A word on aperture. That f/6.3 on the long end can be a little disconcerting. Some ignorant or perhaps unethical salesmen have told unwitting buyers that lenses with a maximum aperture of f/6.3 won’t AF on their camera bodies. This is not true. Third part manufacturers like Tamron and Sigma have long made zoom lenses with a maximum aperture greater than f/5.6 (f/6.3 is 1/3rd of a stop slower than f/5.6) that have all properly autofocused on Canon and Nikon bodies (due to a little trickery). It should be noted that Nikon has broken tradition and its recent 28-300mm lens has a maximum aperture of f/6.3 on the telephoto end. I’ll admit that I’m greedy; I would prefer that value to be f/5.6, but it truthfully isn’t that big of deal. If you are interested on how the lens’ aperture changes throughout the focal length, I did a quick test:

  1. f/3.5 is a bit of a joke. It changes to f/4 before you hit the 35mm mark.
  2. f/4 lasts until about 55mm, when the value changes to f/4.5
  3. f/4.5 lasts until about 70mm, then changes to f/5
  4. f/5 lasts until about 100mm, then becomes f/5.6
  5. f/5.6 lasts until about 195mm, then becomes f/6.3 through the end of the focal range.

My experience tells me that this is fairly typical for variable aperture zooms. My 70-300mm f/4-5.6L IS lens is one of the better performers in this area, but most zooms spend more time at the smaller aperture values of their range.

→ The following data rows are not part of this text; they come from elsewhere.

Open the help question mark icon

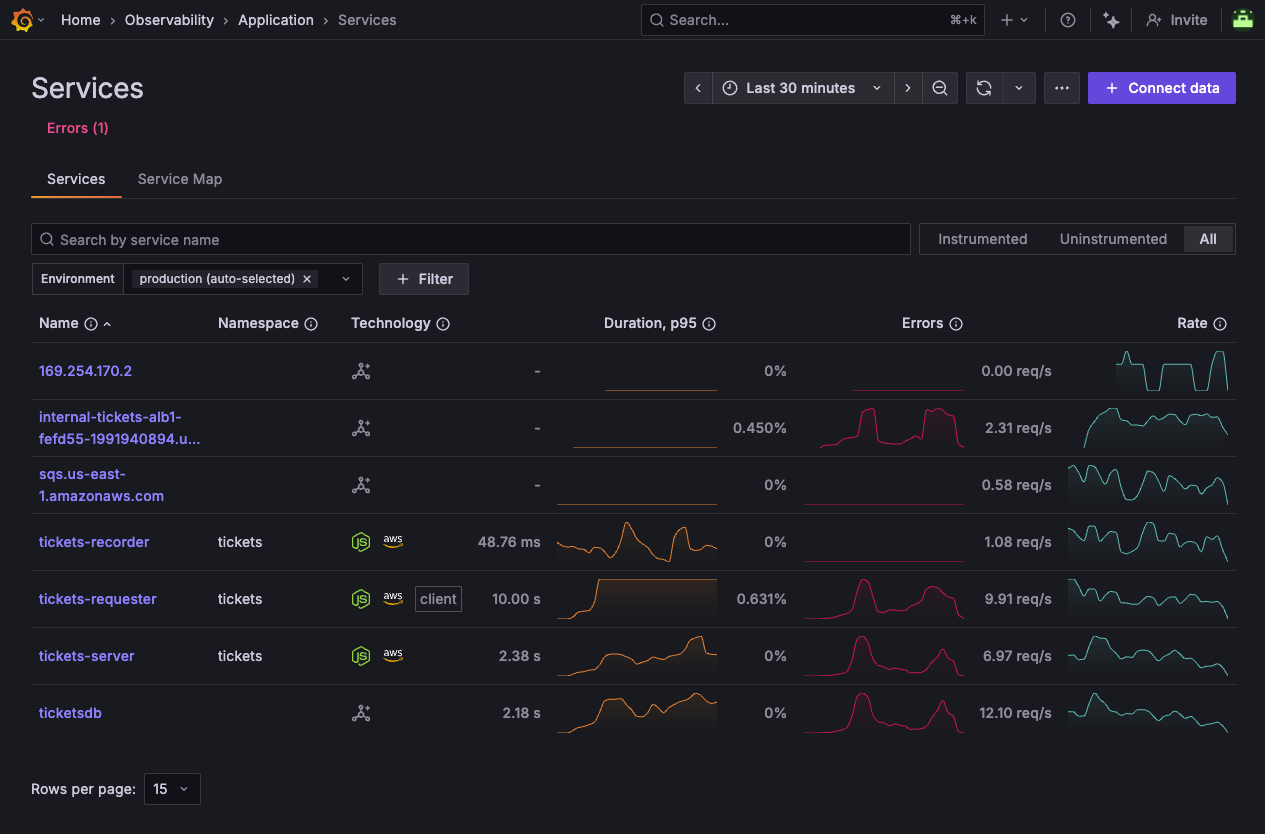coord(1068,20)
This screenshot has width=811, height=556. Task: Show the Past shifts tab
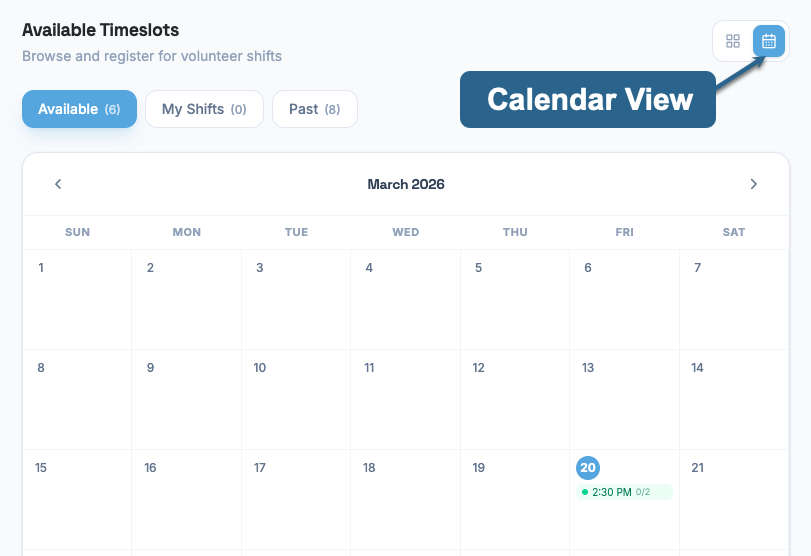point(314,109)
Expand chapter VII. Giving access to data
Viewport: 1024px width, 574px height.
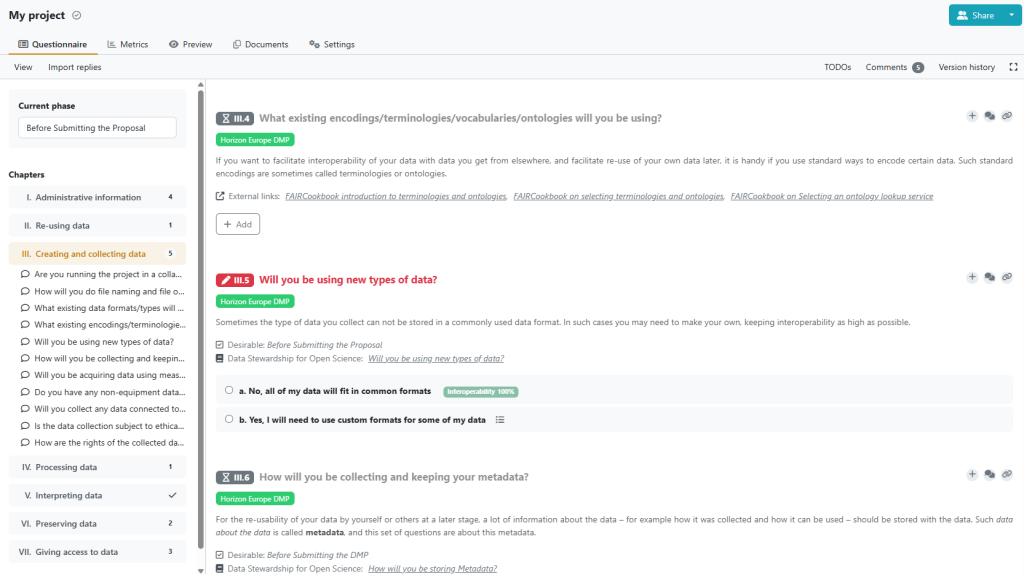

It is fortunate then that the VC is so effective, because you cannot count on a large aperture to let in a lot of light in dim lighting conditions. The consolation is that most modern FF bodies have excellent high ISO performance. This certainly helps mitigate the downside of using lenses with smaller aperture values. Still, this is entirely expected in a lens that is so compact and yet sports such a large focal range.

A variable aperture zoom lens is rarely a “bokeh monster”, but this lens fares quite well. Backgrounds are obviously not as diffused as a larger aperture lens would produce, but the transition bokeh manages to not be busy or obtrusive. If you are fairly close to your subject and using the longer end of the focal length backgrounds will quickly disappear. Rounded aperture blades produce nice, round highlights despite the smaller aperture.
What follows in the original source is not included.